[[ Raw data, beginning ]]

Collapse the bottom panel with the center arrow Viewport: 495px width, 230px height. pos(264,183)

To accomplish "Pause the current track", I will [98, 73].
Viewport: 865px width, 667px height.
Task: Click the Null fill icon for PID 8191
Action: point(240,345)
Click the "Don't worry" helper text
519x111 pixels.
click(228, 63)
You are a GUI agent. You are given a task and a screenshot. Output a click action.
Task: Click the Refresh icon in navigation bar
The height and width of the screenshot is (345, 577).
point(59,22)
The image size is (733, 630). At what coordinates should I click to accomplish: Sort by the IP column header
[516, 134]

[[ Raw data, end ]]
[[ Raw data, beginning ]]

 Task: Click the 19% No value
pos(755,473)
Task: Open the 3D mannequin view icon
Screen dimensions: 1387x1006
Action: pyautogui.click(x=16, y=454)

[[ Raw data, end ]]
[[ Raw data, beginning ]]

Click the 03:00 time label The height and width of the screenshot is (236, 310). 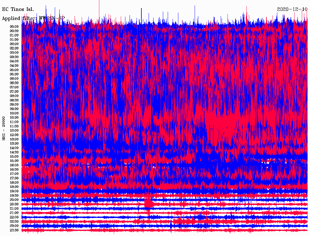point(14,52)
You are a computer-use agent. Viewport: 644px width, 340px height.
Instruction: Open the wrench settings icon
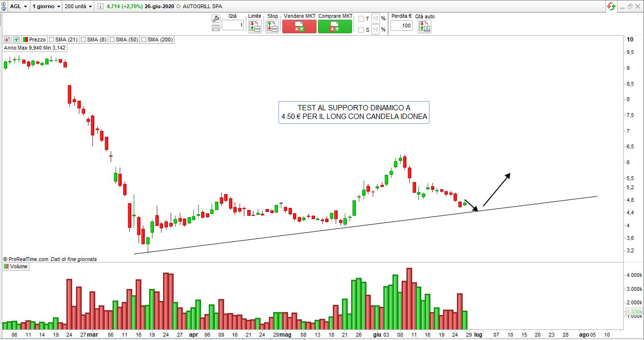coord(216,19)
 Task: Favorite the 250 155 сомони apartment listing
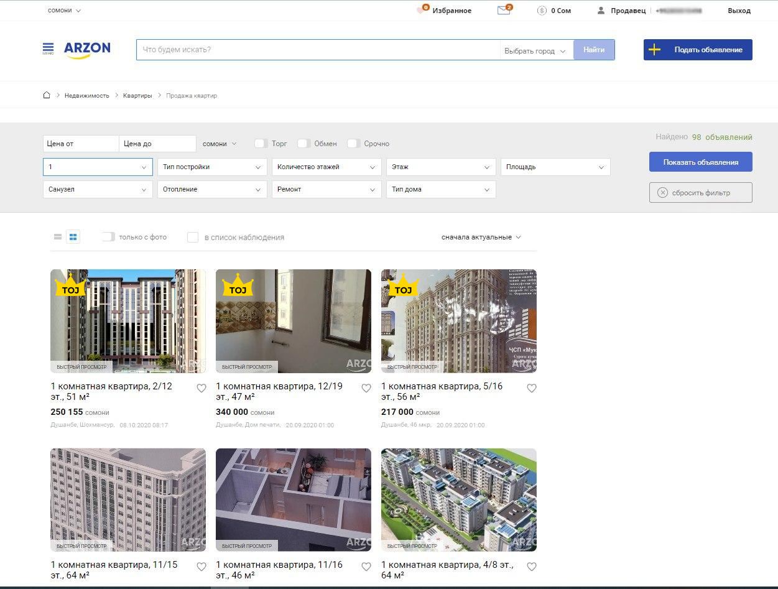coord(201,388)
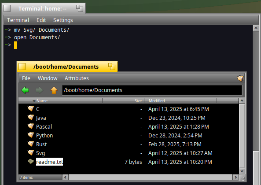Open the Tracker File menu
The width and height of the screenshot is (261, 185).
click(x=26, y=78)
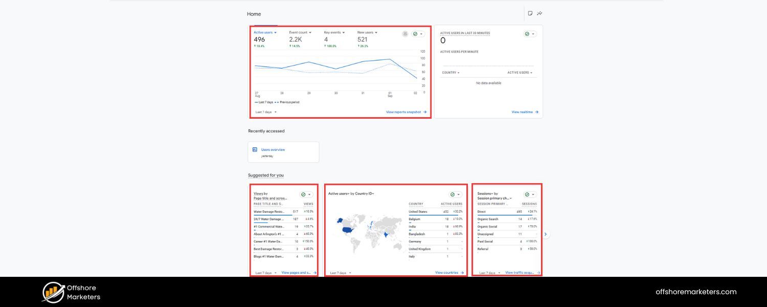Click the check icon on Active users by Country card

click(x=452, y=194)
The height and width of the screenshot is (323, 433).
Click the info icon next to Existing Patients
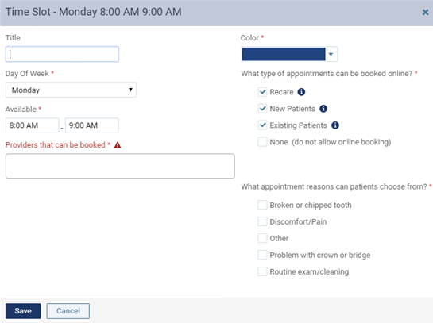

[[ Raw data, end ]]

What is needed - Everything above from the line containing "The height and width of the screenshot is (323, 433)." down to the line containing "Click the info icon next to Existing Patients" is to be transcribed exactly, with both of those lines included and nothing else added.

Answer to the exercise -
The height and width of the screenshot is (323, 433).
Click the info icon next to Existing Patients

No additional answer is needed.